My middle daughter is a senior in high school this year. When she began complaining about some pain in the back of her mouth and gums, I didn’t think much of it at first. Then--I realized what that pain was trying to tell us! It is time to have our dentist check out her wisdom teeth and see if they need to be removed! What are some things to know about getting wisdom teeth removed?

Ignoring the Pain Won’t Make it Go Away. My husband waited years to have his wisdom teeth removed. The pain would come and go as the teeth kept struggling to find a way through. He didn’t feel it was severe enough to be “a problem”--despite his dentists telling him he should schedule an appointment for wisdom teeth removal. His wisdom teeth bothered him for several years from time to time. Ignoring the pain didn’t make it go away. The teeth didn’t have room to grow in--and were shifting his perfectly straight teeth as they tried to come through! Check with dentists in Tampa, FL or wherever you may be to see if it is time to have those wisdom teeth removed!

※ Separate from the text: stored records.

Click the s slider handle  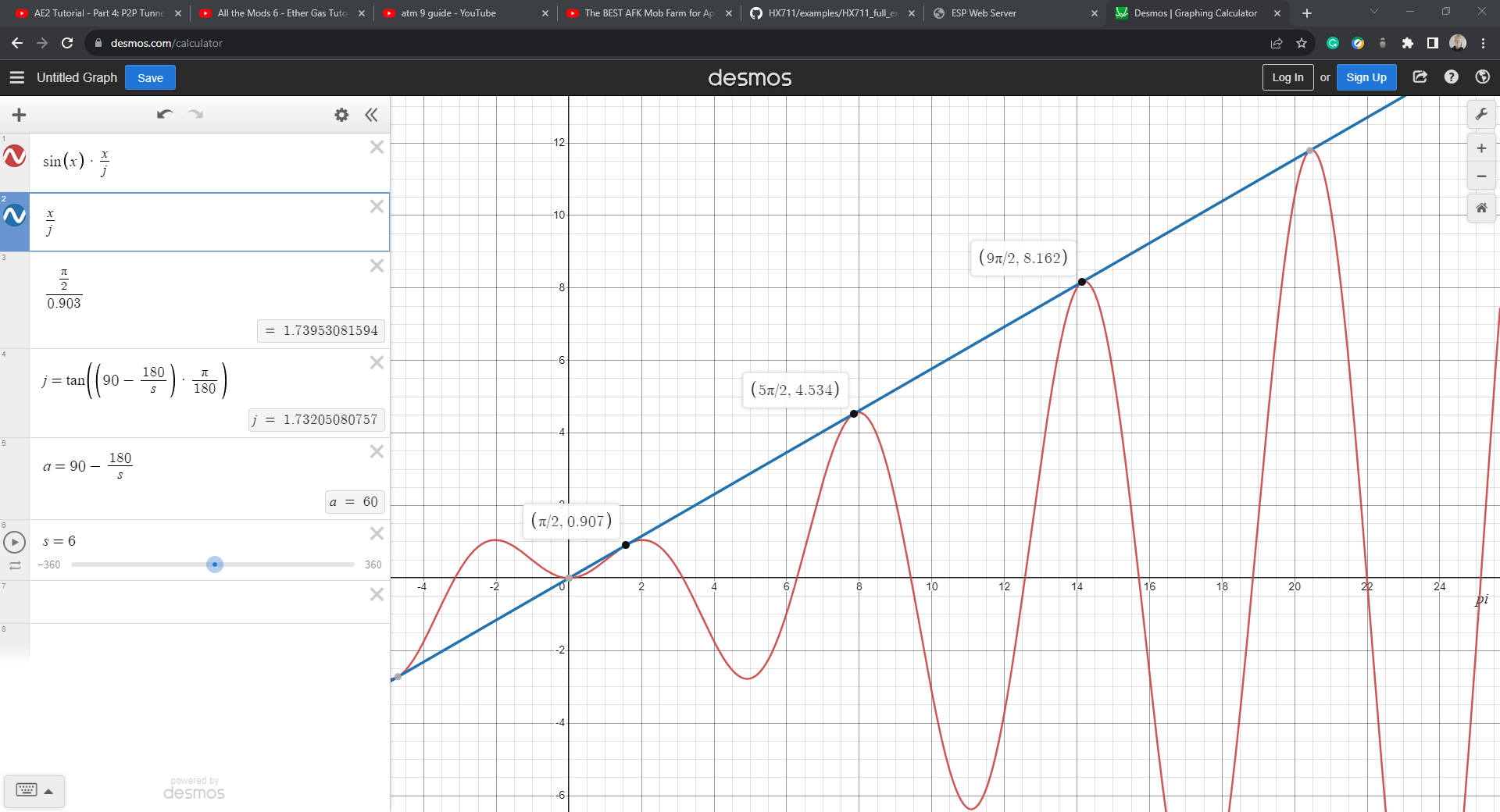(x=215, y=564)
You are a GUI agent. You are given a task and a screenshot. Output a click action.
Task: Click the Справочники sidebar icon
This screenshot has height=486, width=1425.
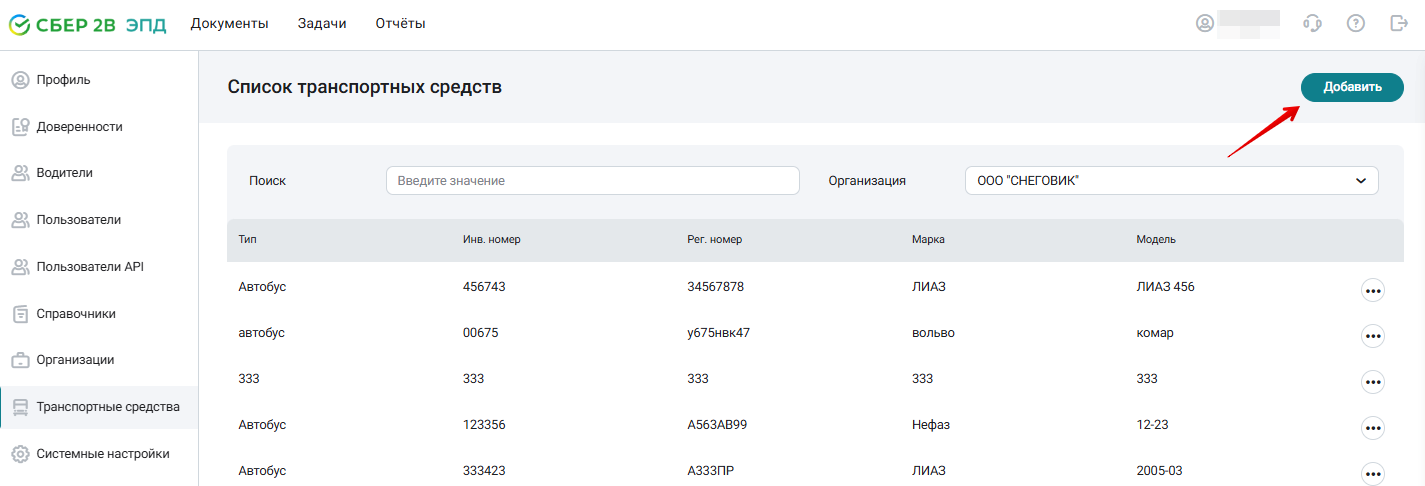(20, 314)
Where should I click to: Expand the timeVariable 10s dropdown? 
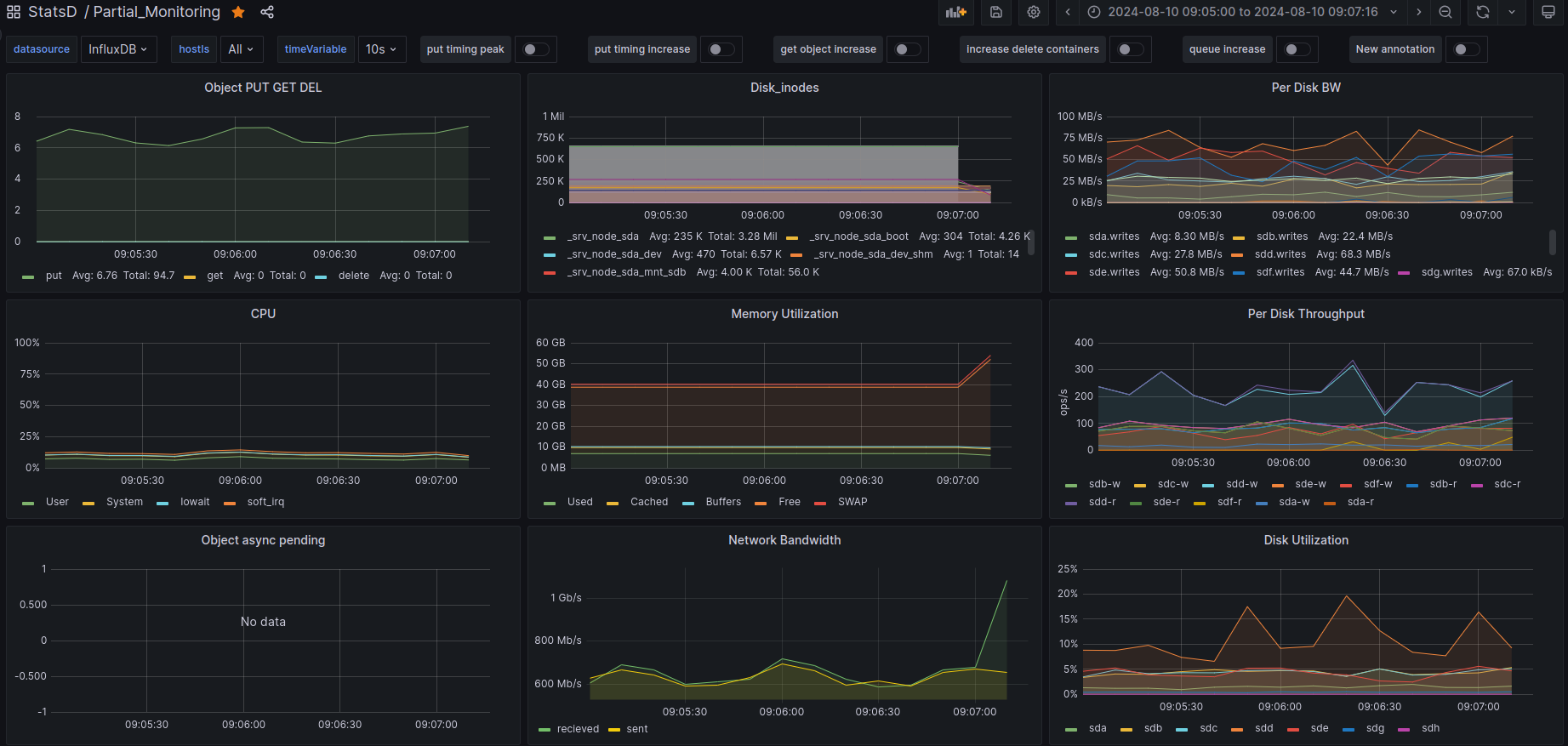(x=381, y=49)
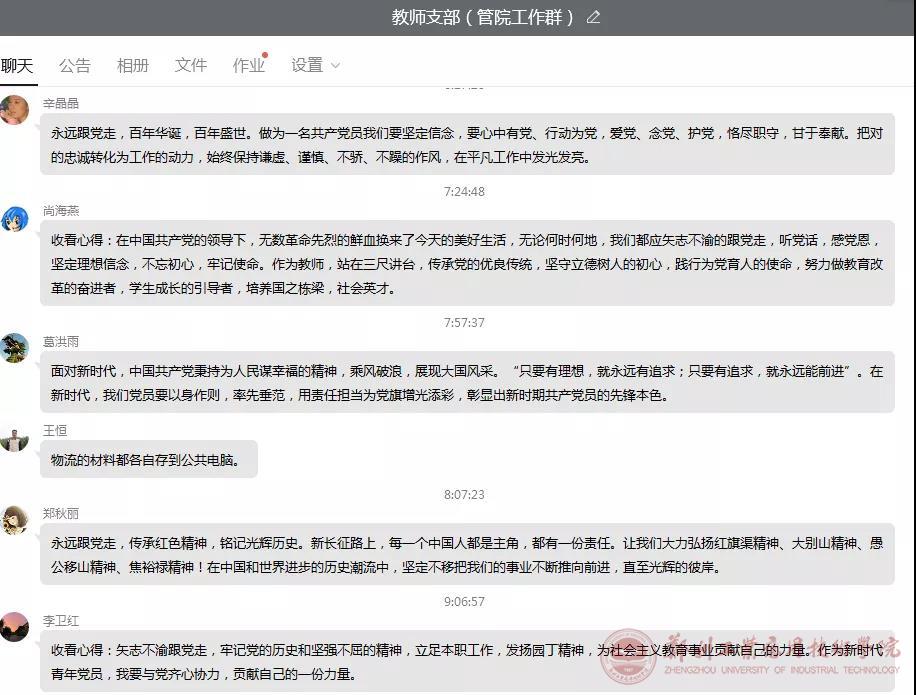The width and height of the screenshot is (916, 695).
Task: Open the 作业 tab with notification dot
Action: click(249, 65)
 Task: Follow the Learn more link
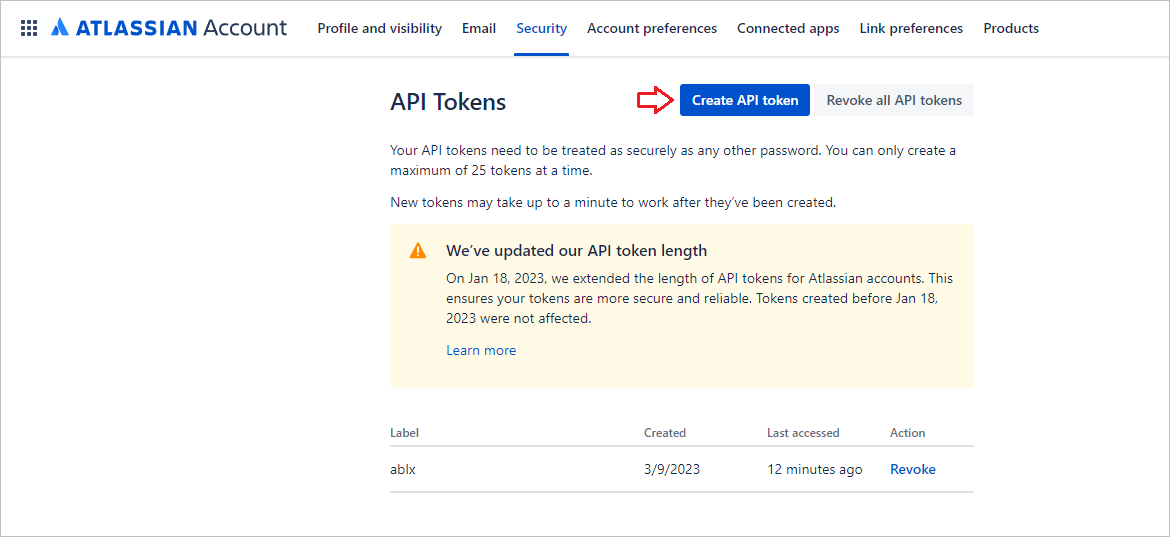(481, 350)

The Sooner You Remove Them, The Easier the Process. When wisdom teeth first begin to cause issues--their roots are still reasonably small--and they haven’t caused much crowding or problem to the surrounding teeth. My husband required an oral surgeon and a lengthy procedure. My teen daughter will be able to have her wisdom teeth removed under general anesthesia by our dentist. Many dentists suggest removing wisdom teeth before they begin to cause issues!

Waiting May Not Wreak Havoc on Years of Time in Braces. Here I am, talking about waiting to have those wisdom teeth removed! My daughters spent $1000’s of dollars and several uncomfortable years in braces. If there isn’t space for those wisdom teeth (and there generally is not)--they will try to make room, right? Well--depending on why you needed braces and the areas of shifting and overcrowding--the wisdom teeth may not really move things much. They may cause some crowding in the back and should certainly be looked at by your dentist--but they likely won’t undo all of your years in braces before you remove them!

Everyone Reacts Differently to Anesthesia. It seems that everyone responds differently to the different types of anesthesia. Some people experience zero problems with anesthetic--while others experience added sedation or even bouts of nausea. If you have reacted poorly in the past to anesthesia, be sure to let your dentist or oral surgeon know. Additionally, plan to have someone available to drive you home after your procedure.

Follow your Dentist’s Directions.
Pain and swelling may be minimal--or worse than expected. It seems that different people respond differently regarding pain tolerance and response as well. It is essential to follow all of your dentist's instructions, from pre-procedure preparation to post-procedure at-home care. Some of the pre-procedure guidance may be given to ensure that your numbing and anesthetic work well. Some of the post-care advice may help ensure that your mouth heals well and keeps infection at bay.

Having wisdom teeth removed is not a milestone event that we all look forward to having done--but it is a milestone event nonetheless. For most of us, having these teeth removed is a necessary evil--but if we try to have it done as soon as possible and follow all of the dentist’s directions, it is a manageable experience that is over relatively quickly!